An example bot shows “Tares” as the top opening suggestion [00:15:00]. The bot also displays the expected information vs. actual information gained, and the current uncertainty (entropy) of the remaining possible words [00:15:16].
- Simulations of Version 1 against all 2,315 actual Wordle answers yielded an average score of about 4.124 [00:17:54]. This was considered “not bad” but aimed for improvement [00:17:55].
Wordle Solver Version 2: Incorporating Word Frequency
The “low-hanging fruit” for improvement was to incorporate how common a word is [00:18:08].
Word Frequency Data
The algorithm utilizes word frequency data, such as the Google Books English Ngram public dataset, to assign probabilities to words [00:18:26]. Instead of a direct proportionality, a sigmoid function is applied to the sorted list of words to create a more binary probability (0 or 1) with a smooth transition, reflecting that most common words are plausible answers [00:19:21].
This non-uniform distribution of word probabilities affects the entropy calculation for both the expected information from a guess and the remaining uncertainty among possible words [00:20:19]. For instance, if 16 words match a pattern, but 12 are very obscure (low probability), the actual uncertainty (2.11 bits) is much closer to what it would be for only the 4 common words (2 bits), rather than 4 bits (log₂16) [00:21:02].
Refinements in Version 2
Version 2 incorporates two main differences [00:23:22]:
- Refined Entropy Calculation: The entropy (expected information) for guesses now incorporates the probability that a given word would actually be an answer [00:23:25].
- Expected Game Score Decision: The algorithm models the probability of each word being the actual answer and incorporates this into its decision-making [00:23:44]. Instead of purely maximizing information, it aims to minimize the expected score of the game [00:25:23]. This is done by predicting the probability that a guess is the correct answer and estimating the remaining guesses needed based on the expected uncertainty after the current guess.

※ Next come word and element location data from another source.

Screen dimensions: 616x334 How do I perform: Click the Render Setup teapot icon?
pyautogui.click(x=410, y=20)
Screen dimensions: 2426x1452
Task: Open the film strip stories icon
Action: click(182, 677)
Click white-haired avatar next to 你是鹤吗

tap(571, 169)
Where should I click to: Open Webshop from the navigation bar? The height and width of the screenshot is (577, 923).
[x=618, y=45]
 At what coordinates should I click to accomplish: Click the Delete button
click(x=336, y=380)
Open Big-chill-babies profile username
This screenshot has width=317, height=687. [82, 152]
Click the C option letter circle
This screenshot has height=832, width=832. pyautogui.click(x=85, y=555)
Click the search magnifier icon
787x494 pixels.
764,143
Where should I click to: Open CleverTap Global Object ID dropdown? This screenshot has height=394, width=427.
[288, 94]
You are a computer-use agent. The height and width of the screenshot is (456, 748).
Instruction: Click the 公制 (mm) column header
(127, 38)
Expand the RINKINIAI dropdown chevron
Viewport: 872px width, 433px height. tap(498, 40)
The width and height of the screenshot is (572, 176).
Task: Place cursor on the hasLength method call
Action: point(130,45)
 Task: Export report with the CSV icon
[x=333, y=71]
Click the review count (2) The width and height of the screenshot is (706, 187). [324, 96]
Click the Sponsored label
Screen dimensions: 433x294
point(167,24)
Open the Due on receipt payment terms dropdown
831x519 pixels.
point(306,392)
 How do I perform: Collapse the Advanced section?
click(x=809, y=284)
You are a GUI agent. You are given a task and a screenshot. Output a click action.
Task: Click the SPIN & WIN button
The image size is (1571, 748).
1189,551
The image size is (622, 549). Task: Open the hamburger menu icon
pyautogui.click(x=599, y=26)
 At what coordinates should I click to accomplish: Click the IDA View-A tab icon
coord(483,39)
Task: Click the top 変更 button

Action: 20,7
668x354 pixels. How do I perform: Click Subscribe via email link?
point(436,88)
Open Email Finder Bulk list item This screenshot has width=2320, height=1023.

This estimation uses a function
f
derived from past simulation data, mapping uncertainty (in bits) to the expected number of future guesses [00:26:08].
- Simulations of Version 2 showed an average score of around 3.6 [00:28:04]. This version sometimes loses (requires more than six guesses), presumably because it makes tradeoffs to prioritize solving the puzzle over merely maximizing information [00:28:06].
Further Optimizations and Limitations
Further improvements are possible, including:
- Incorporating the true Wordle answer list: This can achieve a performance of around 3.43 on average [00:28:29].
- Two-step forward search: The algorithm can search for the expected information two steps ahead instead of just one [00:28:52]. Initial simulations suggest “Crane” as a strong opener for this approach [00:29:06].
Even with optimal play, it is likely impossible to consistently achieve an average score as low as three, as there may not be enough room to gain sufficient information after only two steps to guarantee the answer in the third guess every single time [00:29:41]. The maximum expected information after the first two guesses is around 10 bits, which means at best, one bit of uncertainty would remain, equivalent to being down to two possible guesses [00:29:26].